Hapşırıklar genellikle tek değillerdir. İlk "hapşuu"nuzu ağzınızdan atar atmaz, hemen ardına gizlenmiş bir başka hapşırık da onu takip eder. Bazı insanlarda bu sayı ilk hapşırığın hemen ardından gelen diğer hapşırıklarla birlikte 2'yi, 3'ü, 4'ü hatta 10'u bile bulabilir. Etraftaki iyi niyetli insanlardan da defalarca işitilen "iyi yaşa/çok yaşa" temennisiyle karşılanır. Peki, neden hapşırıyoruz?
Bu durum tamamen burnumuzdan aldığımız nefesle ilgilidir. Hapşırıklar genellikle burnumuza girerek burun mukozamıza ulaşan yabancı bir parçacıkla ya da dış bir uyarıcıyla başlar. Cleveland'da University Hospitals Case Medical Center'dan alerji uzmanı Dawn Zacharias bu durumun histamin salınımını tetiklediğini ve histaminlerin de burnumuzdaki sinir hücrelerini rahatsız ettiğini söylüyor. Bu rahatsızlık da burunda bulunan ve kaşıntı yapan şeyi, güçlü bir hava püskürtmesiyle dışarı atma isteği olarak hapşırığı ortaya çıkarıyor.
Fakat eğer ki rahatsızlık veren şey bir hapşırıktan sonra hala burnunuzun direğini sızlatıyorsa, burnunuz ikinci bir hapşırığı ortaya çıkarır. Yani; ikinci hapşırığınız, ilk hapşırığınızın görevini yeterince yerine getirmediğinin bir göstergesidir. Bu da alerjik durumdaki bir insanın neden elinde mendille dolaştığını açıklıyor.
Zacharias: "Burnumuzda rahatsızlık veren her ne ise ondan kurtulmaya çalışıyoruz, bu yüzden alerjik insanlar daha çok hapşırırlar çünkü alerjen hala etraftadır. Ancak eğer soğuktan dolayı hapşırıyorsanız, hapşırıklarınız arasında belirli zaman aralıklarının olduğunu farketmişsinizdir" diyor.

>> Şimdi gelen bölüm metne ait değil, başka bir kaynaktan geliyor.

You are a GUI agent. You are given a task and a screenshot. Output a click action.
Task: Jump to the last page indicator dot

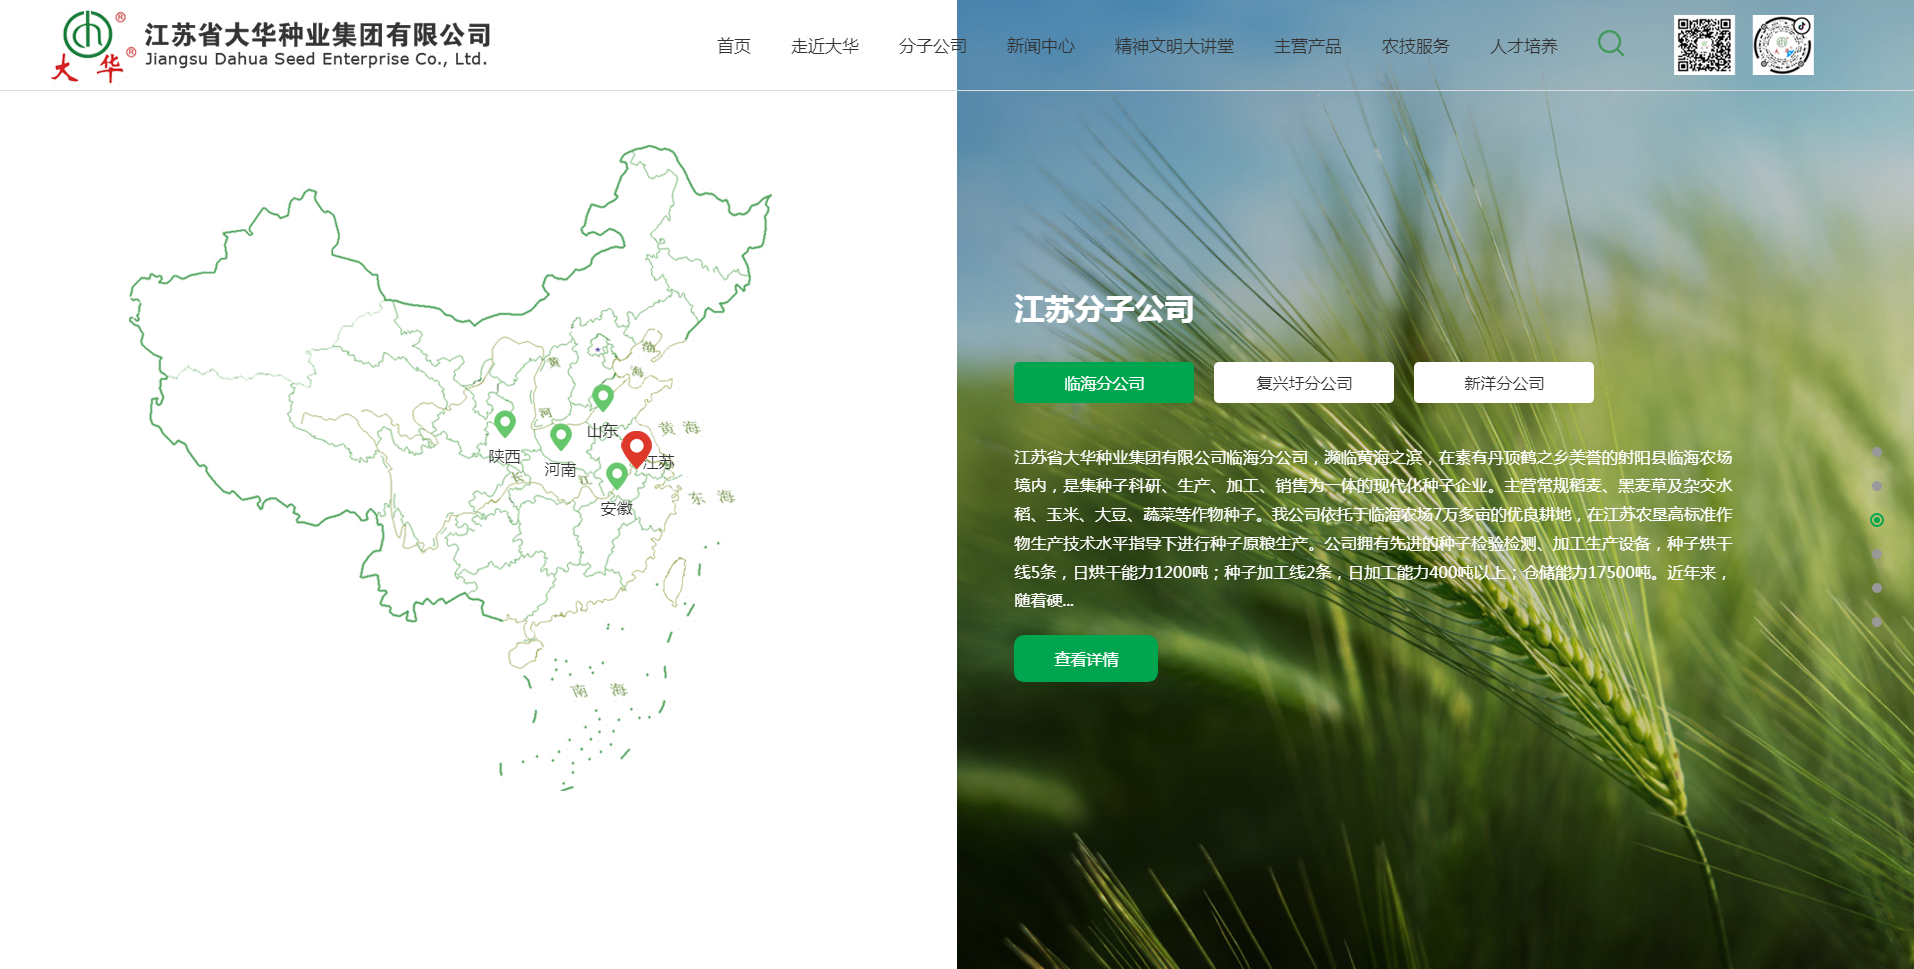pyautogui.click(x=1877, y=622)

Eğer ofisinizde, sınıfınızda ya da etrafınızda 10 defa hapşıran bir insan görüyorsanız, bu şu anlama geliyor; o insanın hapşırıkları sizinki kadar güçlü bir çıkış gücü yaratmıyordur. Zacharias; bu durumun; sinir bağlantılarına da bağlı olarak, o insanın burnunda bulunan ve onu rahatsız eden şeyi dışarı çıkarabilecek kadar güçlü hapşıramadığı anlamına geldiğini söylüyor. Böyle bir durumda da burnu ovuşturmanın ya da aşırıya kaçmadan karıştırmanın manuel olarak alerjenden kurtulmak için bir yöntem olabileceğini ekliyor.
Elbetteki hapşırıklar; yalnızca buruna kaçan ve rahatsızlık verici bir parçacığın tetiklediği bir durum olarak ortaya çıkmaz. Yaklaşık olarak toplumun %18 ila %20'si için göz alıcı parlak ışıklar da kontrolsüz hapşırmaya sebep olabilir. Bu durum "fotik hapşırma refleksi" olarak bilinen genetik bir durumdur ve mekanizmaları tam olarak anlaşılamamıştır. Bazı araştırmacılar bu durumu; hızlı gözbebeği küçülmelerinin hapşırmayla ilgili sinirleri harekete geçiriyor olabileceğine inanıyorlar, fakat yine de kimse tam olarak emin değil. Sonuç olarak, dışarıdaki zamanlarınızda eğer defalarca hapşırıyorsanız, gözlerinizi güneşten kısa bir süreliğine saklayın.